They had been discussing a shared challenge in their corner of the industry. They each were small, but their clients were huge. The imbalance between small firms and large clients was causing problems. It would take years to fix, they said.

An audience member asked, “You’re all CEOs of your companies. Why don’t you just merge?”

They batted away the question (“On a panel, you never give anything away”, Delaney told me). But later on that evening, they got together and said they’d explore the idea. And in June 2020, the three firms announced their merger. The following March, the new company was rebranded as Waystone.

Headquartered in Dublin, Waystone employs more than 500 people in 11 locations around the world. It manages $250 billion worth of assets.

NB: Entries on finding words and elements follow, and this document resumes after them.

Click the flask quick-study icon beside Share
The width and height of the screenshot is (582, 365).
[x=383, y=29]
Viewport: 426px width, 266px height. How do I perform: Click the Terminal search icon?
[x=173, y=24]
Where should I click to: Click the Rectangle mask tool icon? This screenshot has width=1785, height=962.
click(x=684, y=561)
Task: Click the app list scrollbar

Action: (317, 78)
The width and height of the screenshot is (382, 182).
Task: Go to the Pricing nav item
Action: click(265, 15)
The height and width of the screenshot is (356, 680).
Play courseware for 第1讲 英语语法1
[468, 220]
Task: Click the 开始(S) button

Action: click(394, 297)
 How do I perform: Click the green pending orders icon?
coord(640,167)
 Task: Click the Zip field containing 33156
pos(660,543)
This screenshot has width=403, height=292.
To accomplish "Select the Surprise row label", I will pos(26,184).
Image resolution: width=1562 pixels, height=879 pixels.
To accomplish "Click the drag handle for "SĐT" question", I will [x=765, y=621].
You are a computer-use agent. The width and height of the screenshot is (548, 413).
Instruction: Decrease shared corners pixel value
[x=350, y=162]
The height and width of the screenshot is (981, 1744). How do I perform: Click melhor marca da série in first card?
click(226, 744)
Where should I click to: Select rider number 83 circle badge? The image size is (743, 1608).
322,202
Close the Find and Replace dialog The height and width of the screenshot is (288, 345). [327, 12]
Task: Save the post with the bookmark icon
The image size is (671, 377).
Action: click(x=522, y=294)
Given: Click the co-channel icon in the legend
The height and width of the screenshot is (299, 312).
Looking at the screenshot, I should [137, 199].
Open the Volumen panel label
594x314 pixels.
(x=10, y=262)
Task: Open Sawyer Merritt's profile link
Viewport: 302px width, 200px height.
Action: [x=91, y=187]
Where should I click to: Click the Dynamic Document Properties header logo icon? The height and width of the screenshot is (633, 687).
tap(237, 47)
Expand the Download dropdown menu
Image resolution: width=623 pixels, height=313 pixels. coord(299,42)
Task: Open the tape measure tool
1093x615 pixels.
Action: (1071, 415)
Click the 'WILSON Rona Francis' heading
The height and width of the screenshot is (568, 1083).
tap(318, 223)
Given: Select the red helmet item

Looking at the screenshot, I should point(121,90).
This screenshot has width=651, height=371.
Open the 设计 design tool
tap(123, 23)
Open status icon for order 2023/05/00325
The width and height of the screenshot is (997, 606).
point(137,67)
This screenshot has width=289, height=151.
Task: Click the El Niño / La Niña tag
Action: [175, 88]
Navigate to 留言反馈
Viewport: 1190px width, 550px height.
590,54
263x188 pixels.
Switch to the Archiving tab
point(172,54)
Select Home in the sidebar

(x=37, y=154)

Waystone is a privately-financed start-up company that has reportedly been valued at more than a billion dollars. By any reasonable definition, it’s a unicorn. But it doesn’t fit the unicorn, start-up model. It’s not a tech company, it’s not a fintech. It’s stable and profitable. And it has flown below the radar.

Now Waystone has reached a size where it can’t go unnoticed. It has just taken out a landmark office beside Amazon on the Shelbourne Road in Dublin, and this week announced 100 new jobs at its base in Cashel. On its current trajectory, it’ll hit $1 trillion in assets under management in four to five years. 

Waystone’s new HQ in Ballsbridge.

The opportunity

Waystone is a management company, and the starting pistol for the European management company industry was in June of 2011. That’s when an EU directive called AIFMD came into effect. 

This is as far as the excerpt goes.